Formulation as a Basis for Planning Psychotherapy Treatment
By (author) Mardi J. Horowitz MD
Publication date:
02 April 1997Length of book:
144 pagesPublisher
American Psychiatric Association PublishingDimensions:
229x150mmISBN-13: 9780880487498
To help their patients, clinicians must make accurate diagnoses and devise effective treatment plans. These plans often involve psychotherapy with goals that include symptom reduction, the prevention of relapse, and helping patients recognize and remove impediments to more effective functioning.
Formulation as a Basis for Planning Psychotherapy Treatment presents a formulation system that combines concepts derived from psychodynamic, interpersonal, cognitive-behavioral, and family system approaches.
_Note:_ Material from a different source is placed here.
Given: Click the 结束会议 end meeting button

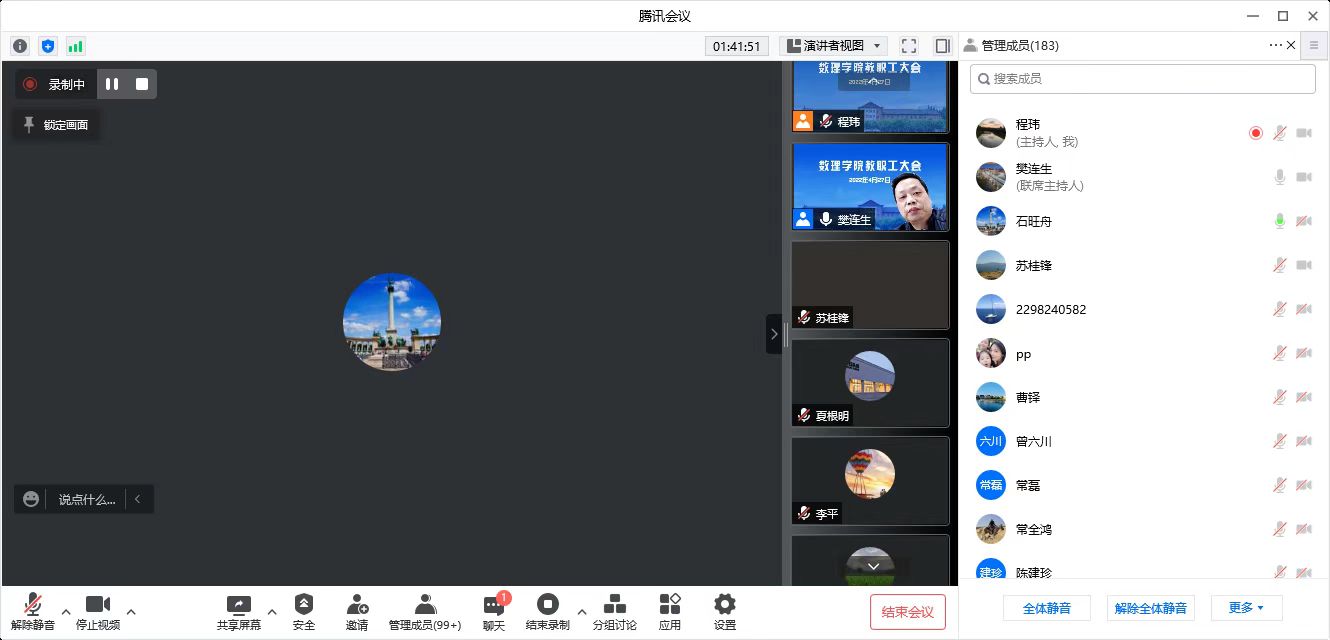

In a step-by-step manner, illustrated by plentiful case examples, this useful guide shows psychiatrists, residents in psychiatry and psychology, social workers, and marriage and family counselors how to plan treatment after the initial diagnosis.
After an overview of psychological change processes, each of the five steps in the formulation process are covered systematically. Case formulation is begun by the careful selection and description of a patient's symptoms and problems. This information is then grouped into states of mind, an approach that allows for multiple presentations of a patient, avoids static descriptions of observations, and places many observable features into meaningful clusters of co-occurrence.
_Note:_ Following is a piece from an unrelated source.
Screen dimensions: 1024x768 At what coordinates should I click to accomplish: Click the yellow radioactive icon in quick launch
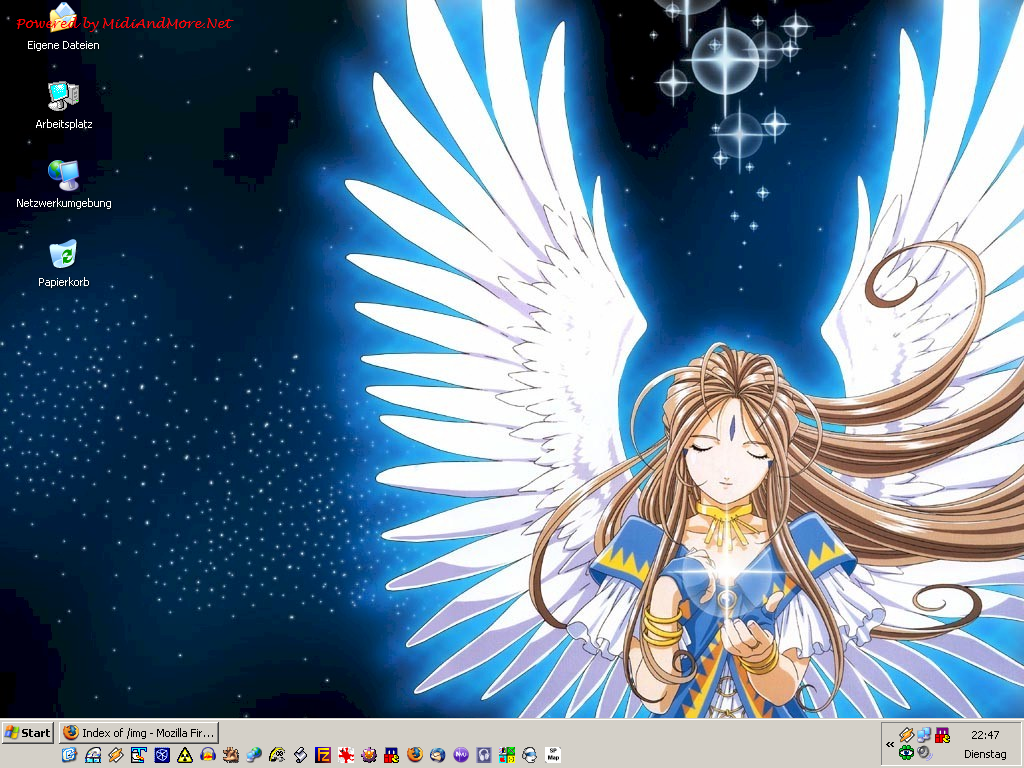click(185, 755)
Subsequent chapters explain how all of this information can be used to focus the treatment and identify defensive controls that may interfere with treatment. The author describes how to infer deep beliefs about the self in terms of views of relationships with others. The book teaches how to formulate plans for interventions during psychotherapy.
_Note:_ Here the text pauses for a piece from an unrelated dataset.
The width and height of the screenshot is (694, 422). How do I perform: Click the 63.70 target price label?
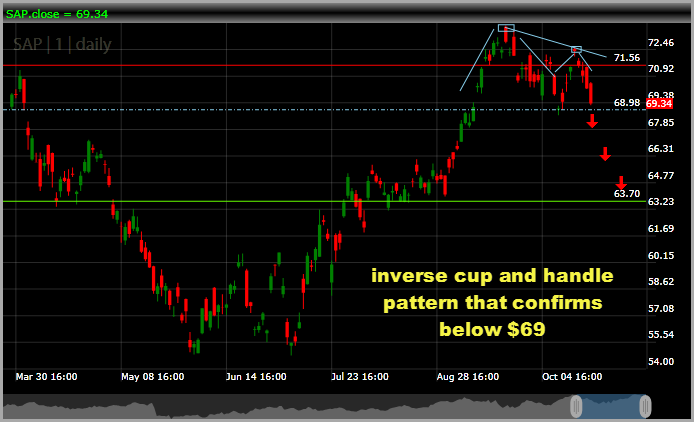click(627, 193)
Formulation as a Basis for Psychotherapy by Dr. Mardi Horowitz, our most eminent psychoanalytic clinician scholar, is a unique and extremely creative approach to a crucial aspect of doing psychotherapy -- making accurate diagnoses and effective treatment plans. He demonstrates in a cognitive-psychodynamic synthesis how to use his 'states of mind' concepts to achieve effective and powerful change in personality disorders. This book will be highly useful to both trainees and practitioners in the entire mental health field.